= Janae Cox =

American gymnast (born 1985)

Janae Asbury (nee Cox; January 30, 1985) is an American former college gymnast. During her tenure at West Virginia University, Cox ranked first in program history in career all-around meets competed and second in career meets competed. She also ranked first in career 39.0-plus all-around scores with 37. Overall, Cox was a three-time NCAA Championships individual qualifier in gymnastics and First Team All-American.

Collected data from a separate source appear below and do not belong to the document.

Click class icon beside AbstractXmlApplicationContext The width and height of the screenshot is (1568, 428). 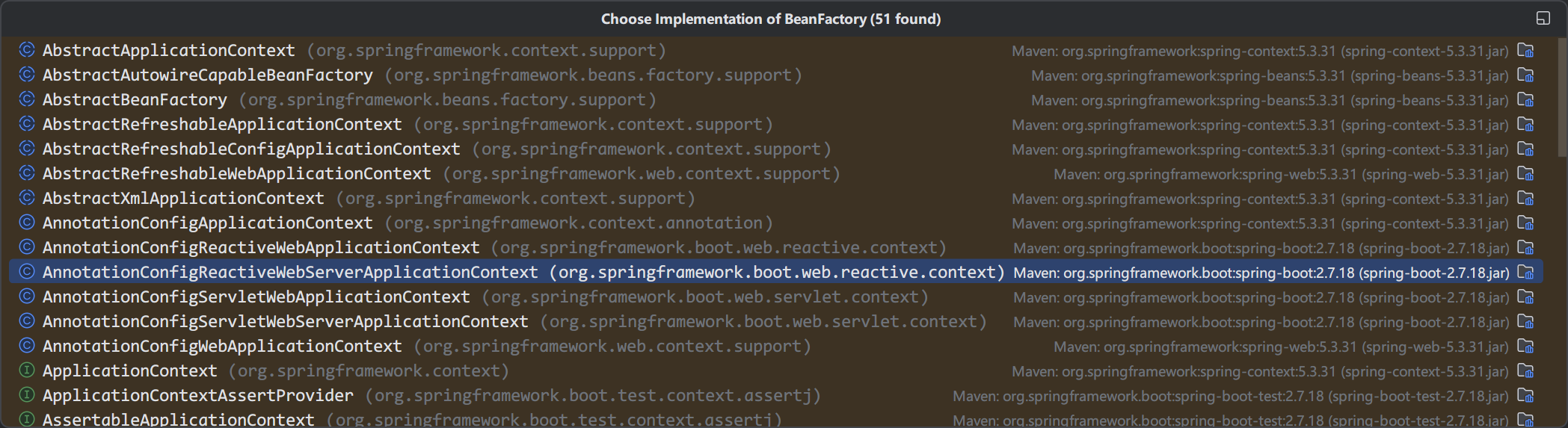click(27, 198)
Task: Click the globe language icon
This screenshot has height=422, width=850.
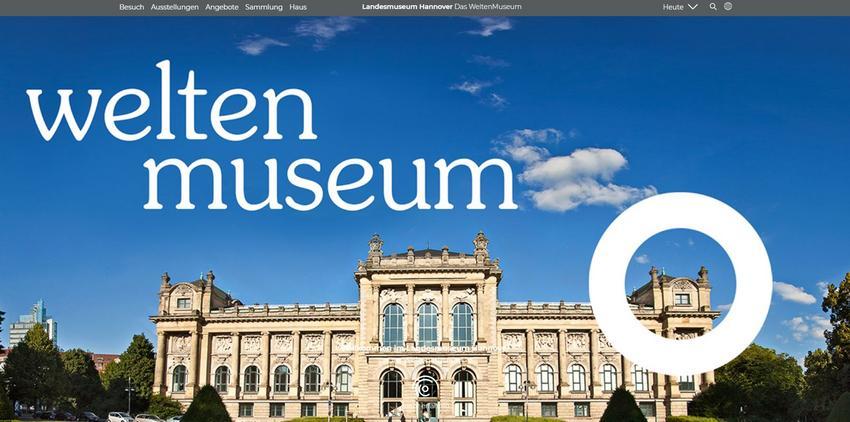Action: 728,7
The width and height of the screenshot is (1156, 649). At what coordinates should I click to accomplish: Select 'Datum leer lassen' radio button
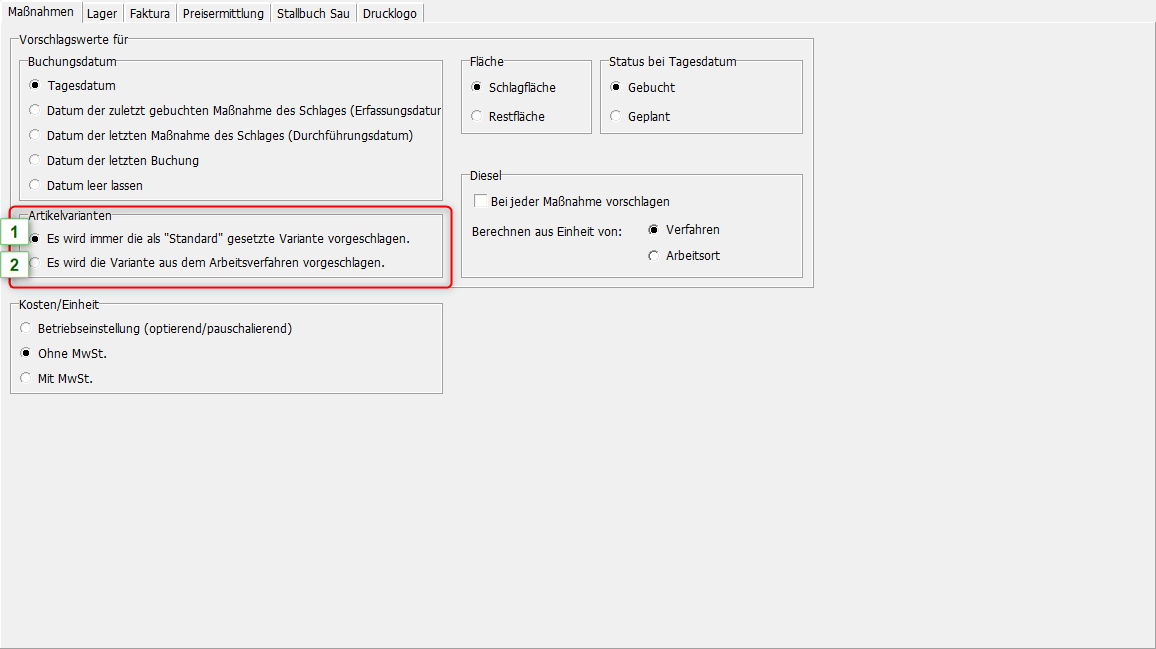click(36, 185)
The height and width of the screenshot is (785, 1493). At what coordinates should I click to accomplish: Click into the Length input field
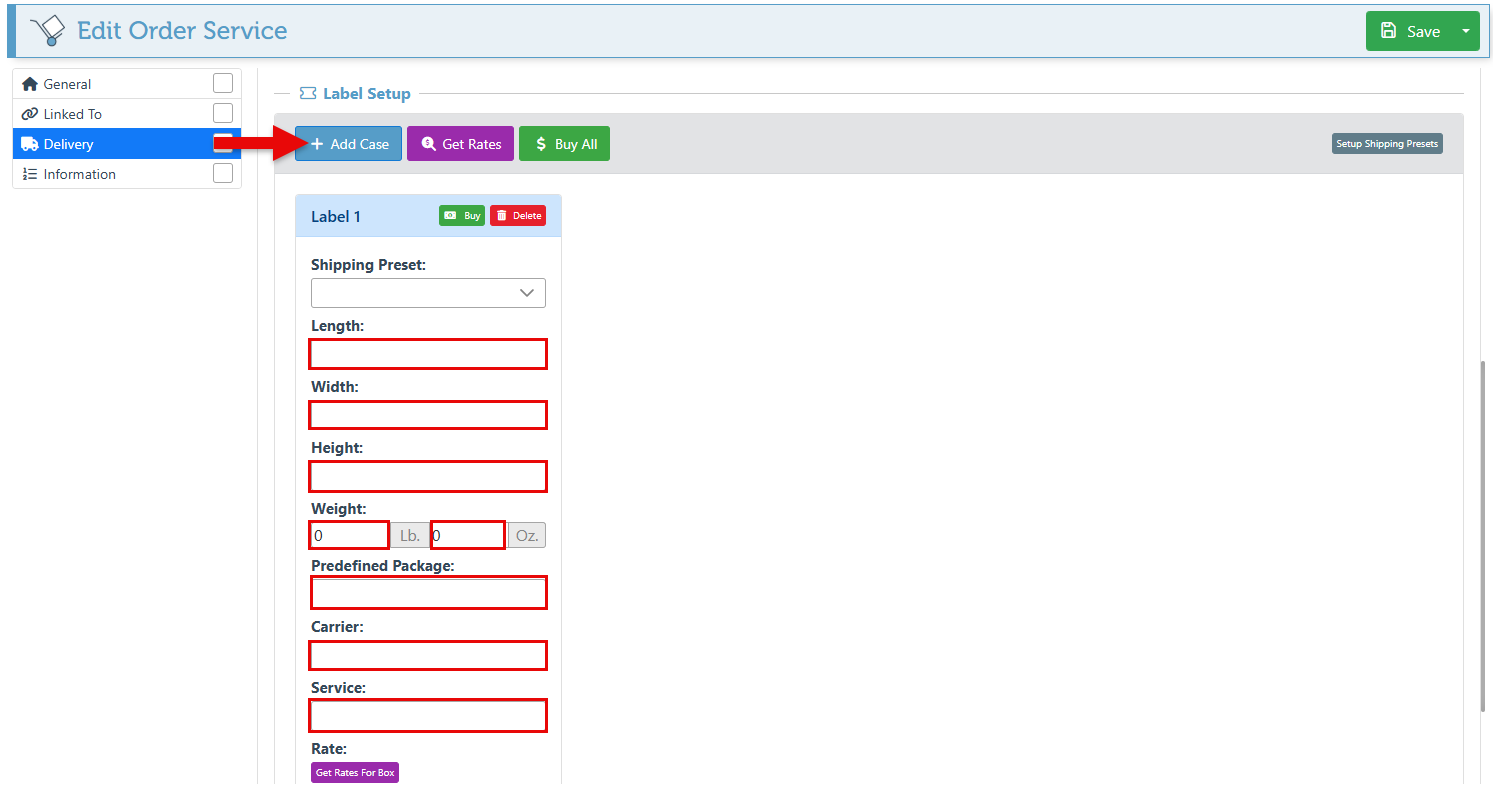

==Early life and education==
Asbury was born on January 30, 1985, in Louisville, Kentucky as the youngest of four children born to Rick and Jan Cox. She began training in gymnastics at the Southern Indiana Gymnastics School by the age of five. While attending Charlestown Senior High School, she competed with Team USA at international competitions and was crowned the Junior Olympic National All-Around, Vault, and Floor Champion. As a result of her achievements, Asbury was granted a full scholarship to West Virginia University (WVU). She also won a silver medal at the 1998 Junior Pan American Championships with a score of 35.700.8.

==Career==
Upon joining the gymnastics team at WVU, Asbury became the first athlete from Mountaineer to earn East Atlantic Gymnastics League (EAGL) Rookie of the Year honors and set the school record with an all-around score of 39.675. As a result, she qualified for the NCAA Championships but her all-around score was not enough to qualify for the Super Six finals. The following year, Asbury returned to WVU and captured the all-around title at the Eagle Classic. Based on her performance, she was awarded her third EAGL Gymnast of the Week award of the year and fifth of her career. Although she qualified for the Nationals, Asbury suffered two falls on the floor exercises and was unable to recover as she placed last among all-around competitors.

At the start of her junior year, Asbury earned a 39.0 score at a meet, making her the all-time school leader with 25 career performances of 39.0 or higher. On April 14, 2007, Asbury and her teammate Aimee Brown were in a car accident but she was still able to compete at the 2007 NCAA Southeast Regional. She recorded a 9.9 on the floor exercise and earned another 9.9 on the vault, making her the first WVU gymnast to score over 2,000 career points. At the conclusion of her career, Asbury earned All-American status at the NCAA National Championships with an all-around score of 39.075. She also ranked first in program history in career all-around meets competed and second in career meets competed.

==Post-career==
Upon retiring, Asbury returned to Indiana to teach third grade and was a gymnastics coach for her club team for two years. She married Josh Asbury in 2010 and moved back to Morgantown to teach third grade and serve as a volunteer assistant with WVU gymnastics. She also became an instructor at the Shall We Dance Studio and had three children.